What the task requires ▸ Below are the records; copy each line in them that holds the word "Given".

━━━━━ Supplied data

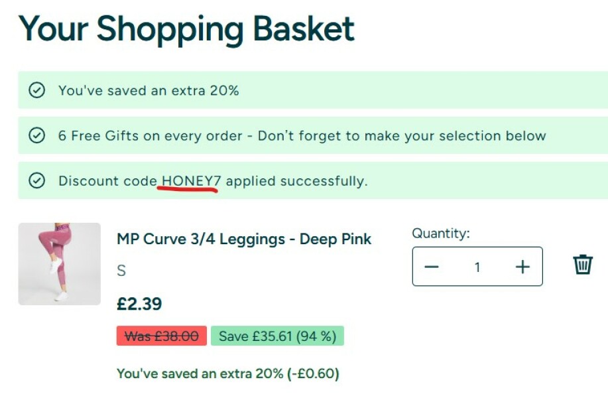Select the "You've saved an extra 20%" banner text
Screen dimensions: 608x398
click(x=149, y=90)
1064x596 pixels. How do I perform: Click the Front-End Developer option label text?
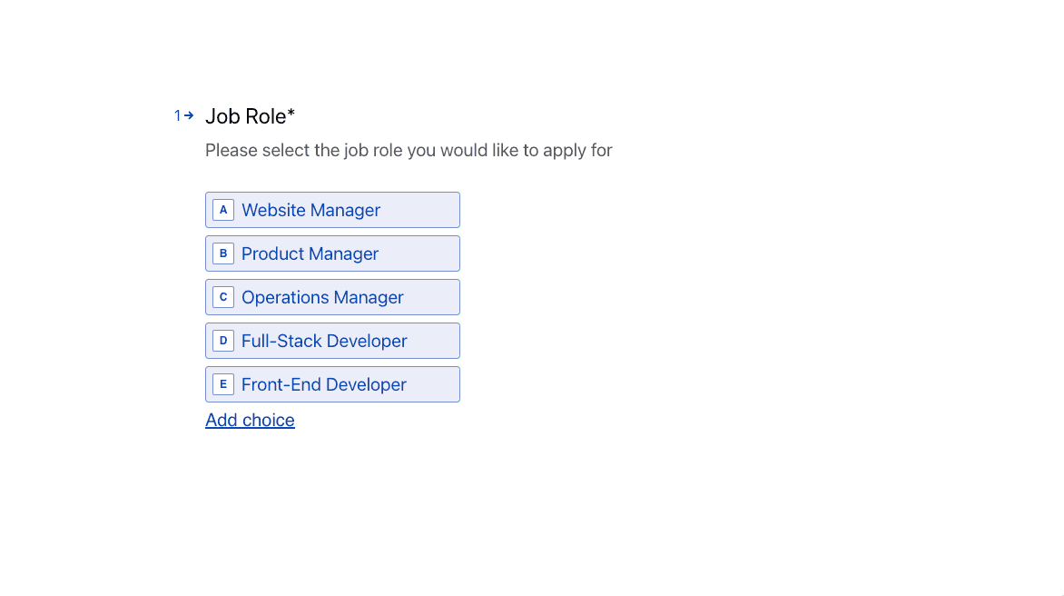point(323,384)
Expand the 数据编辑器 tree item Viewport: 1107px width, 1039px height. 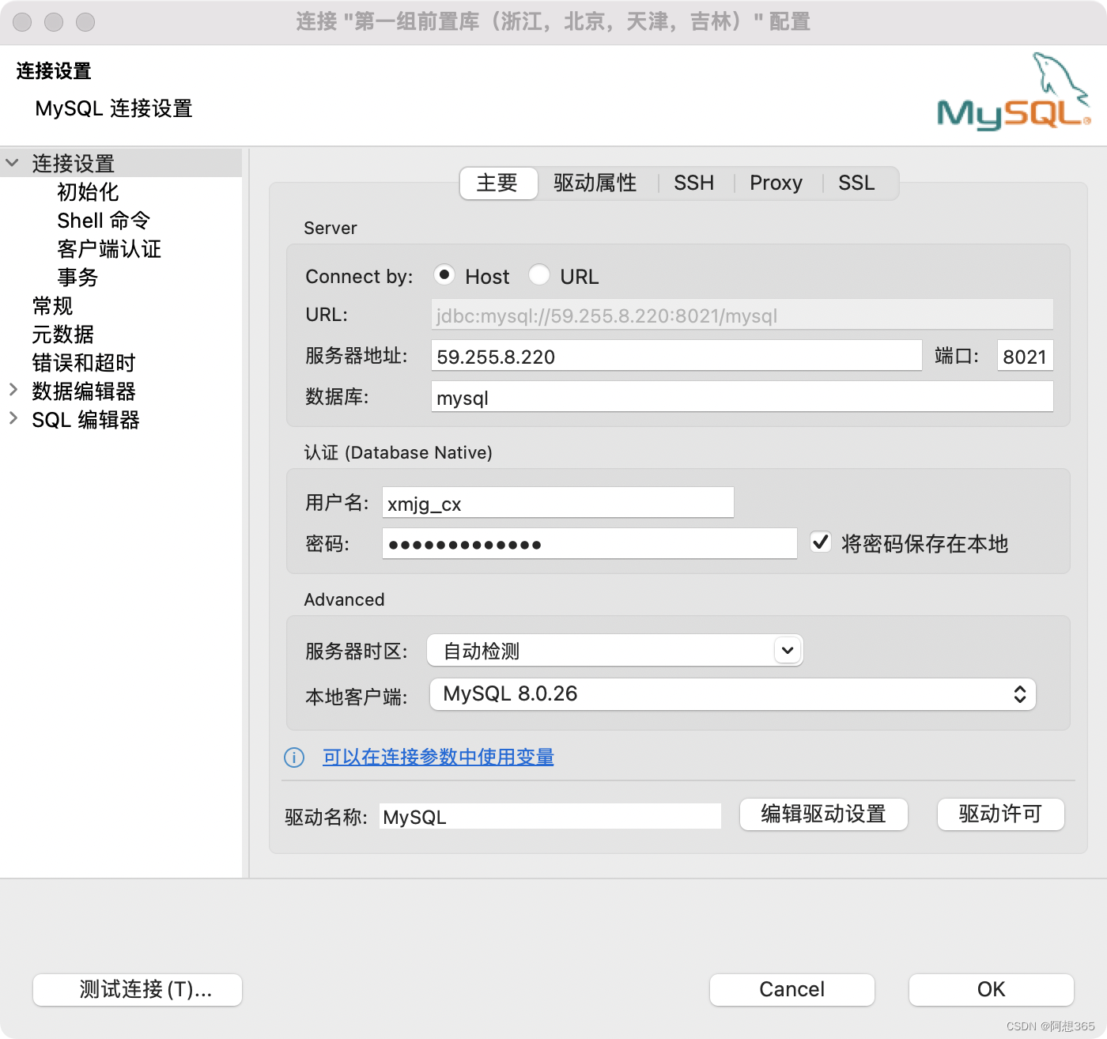(13, 391)
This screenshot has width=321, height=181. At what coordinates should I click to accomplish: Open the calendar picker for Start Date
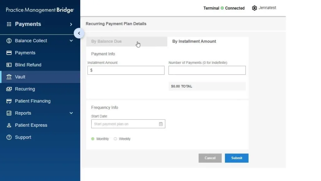(161, 124)
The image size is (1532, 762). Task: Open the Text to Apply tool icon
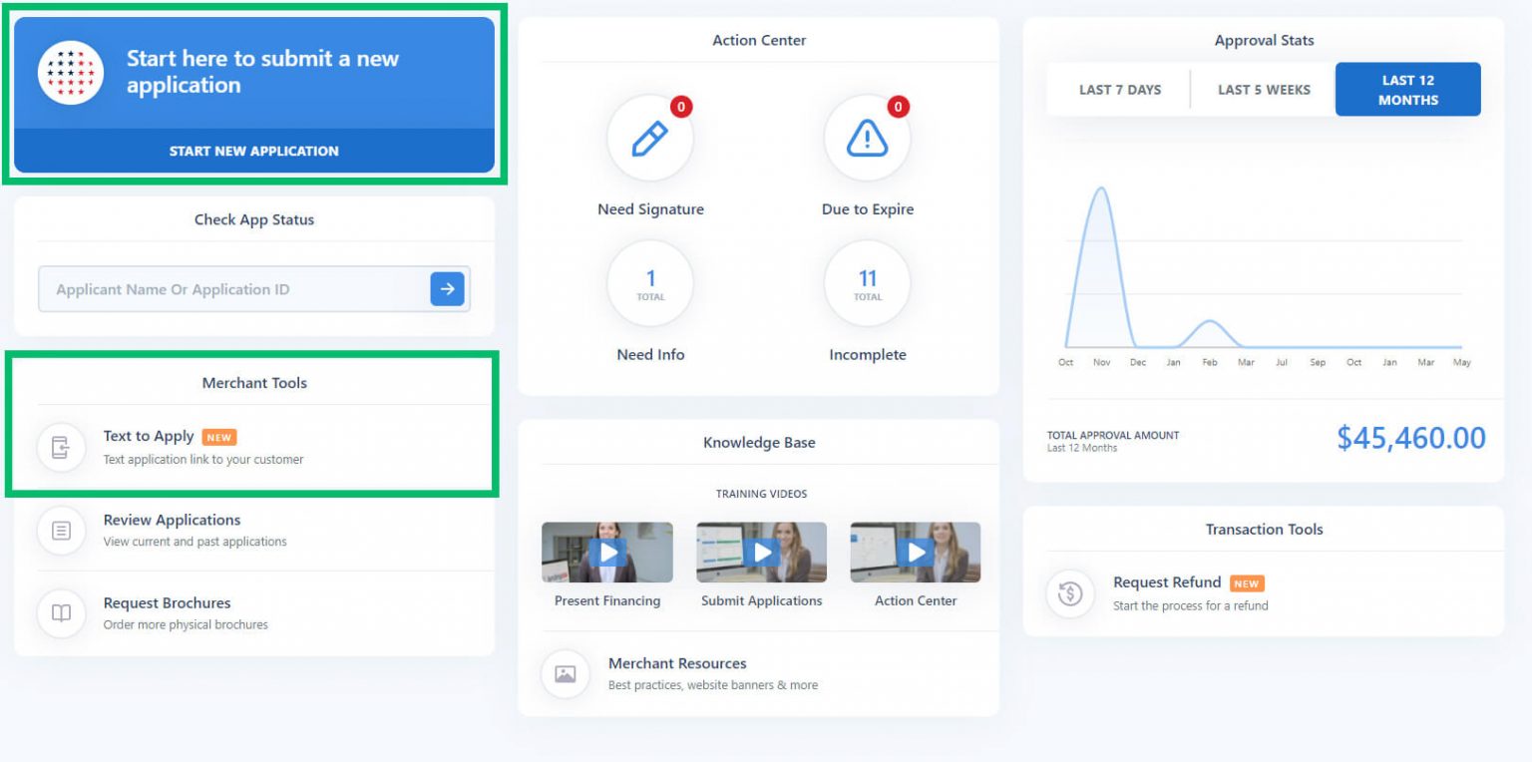click(61, 446)
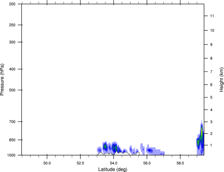Click the 54.0 latitude tick label
Screen dimensions: 224x172
114,162
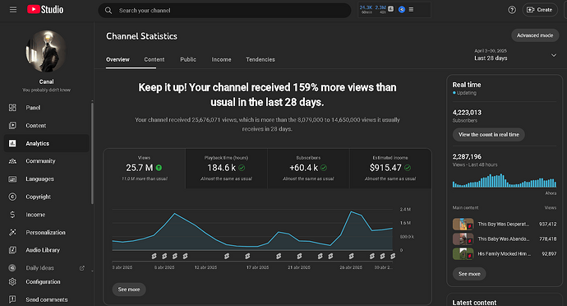Select the Subscribers metric card

click(x=308, y=169)
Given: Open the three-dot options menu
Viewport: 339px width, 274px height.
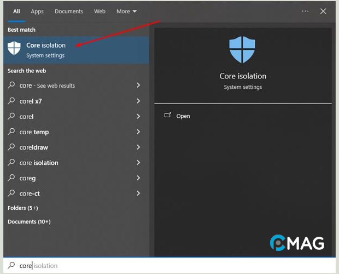Looking at the screenshot, I should click(x=305, y=11).
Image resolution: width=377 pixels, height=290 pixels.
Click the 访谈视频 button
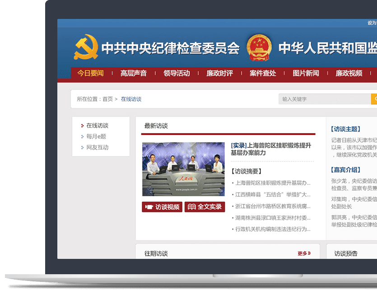162,207
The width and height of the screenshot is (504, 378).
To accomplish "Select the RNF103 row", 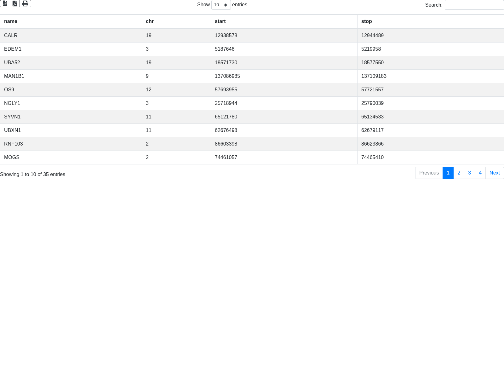I will [x=14, y=144].
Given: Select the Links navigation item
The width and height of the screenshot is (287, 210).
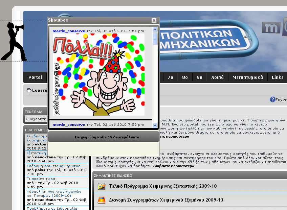Looking at the screenshot, I should click(x=278, y=77).
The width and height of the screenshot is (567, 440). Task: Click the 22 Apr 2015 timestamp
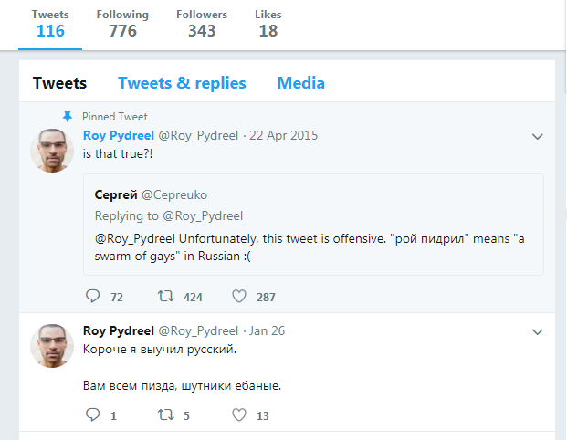(283, 136)
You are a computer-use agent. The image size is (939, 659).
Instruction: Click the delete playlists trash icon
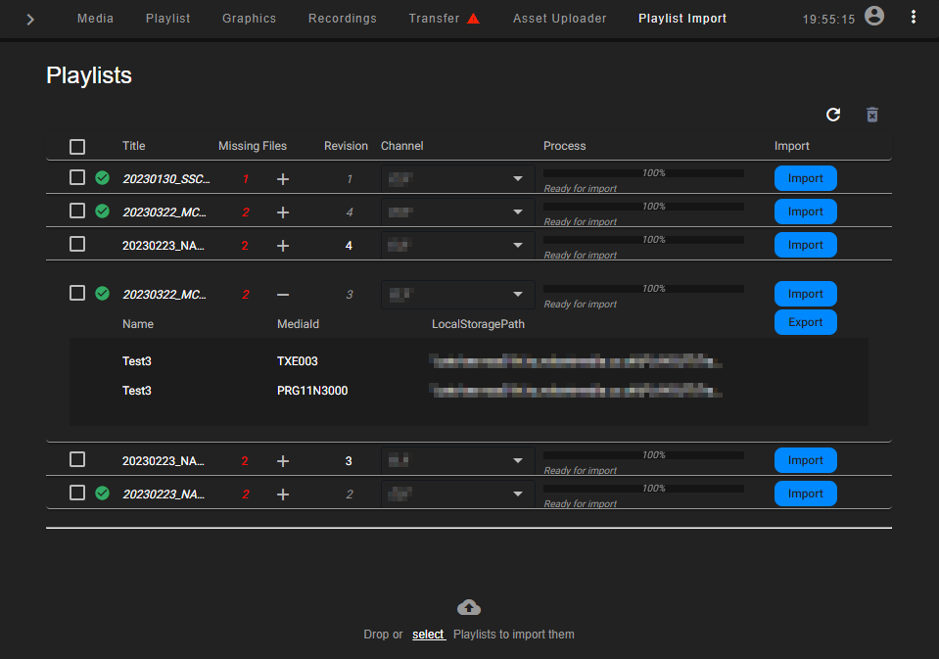click(872, 115)
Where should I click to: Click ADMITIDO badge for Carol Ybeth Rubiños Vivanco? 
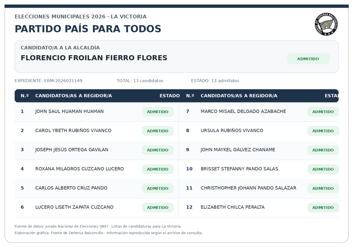[x=158, y=131]

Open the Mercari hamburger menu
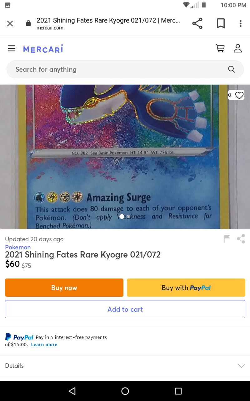click(x=12, y=48)
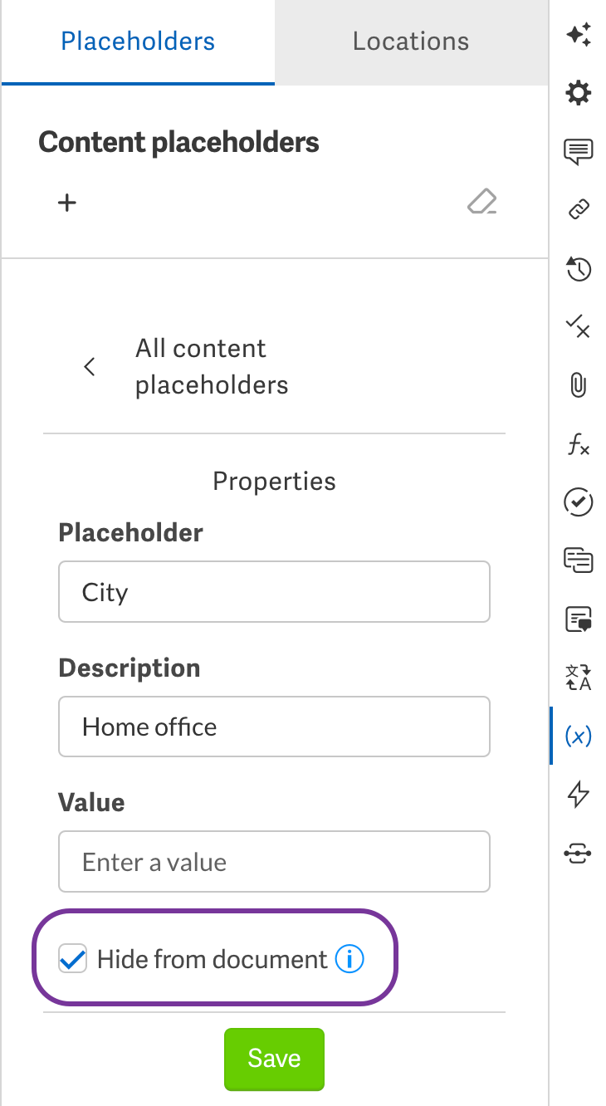The height and width of the screenshot is (1106, 606).
Task: Save the placeholder properties
Action: 274,1059
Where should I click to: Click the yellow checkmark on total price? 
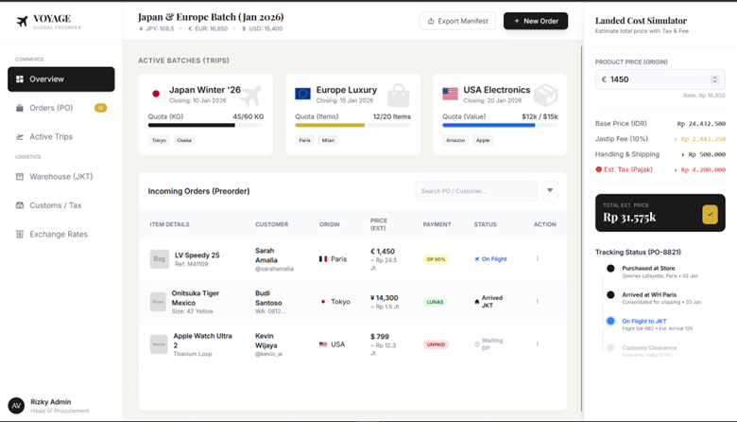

━━━━━━━━━━

Result below ▸
Given: Open the three-dot options menu
Given: Select the Links navigation item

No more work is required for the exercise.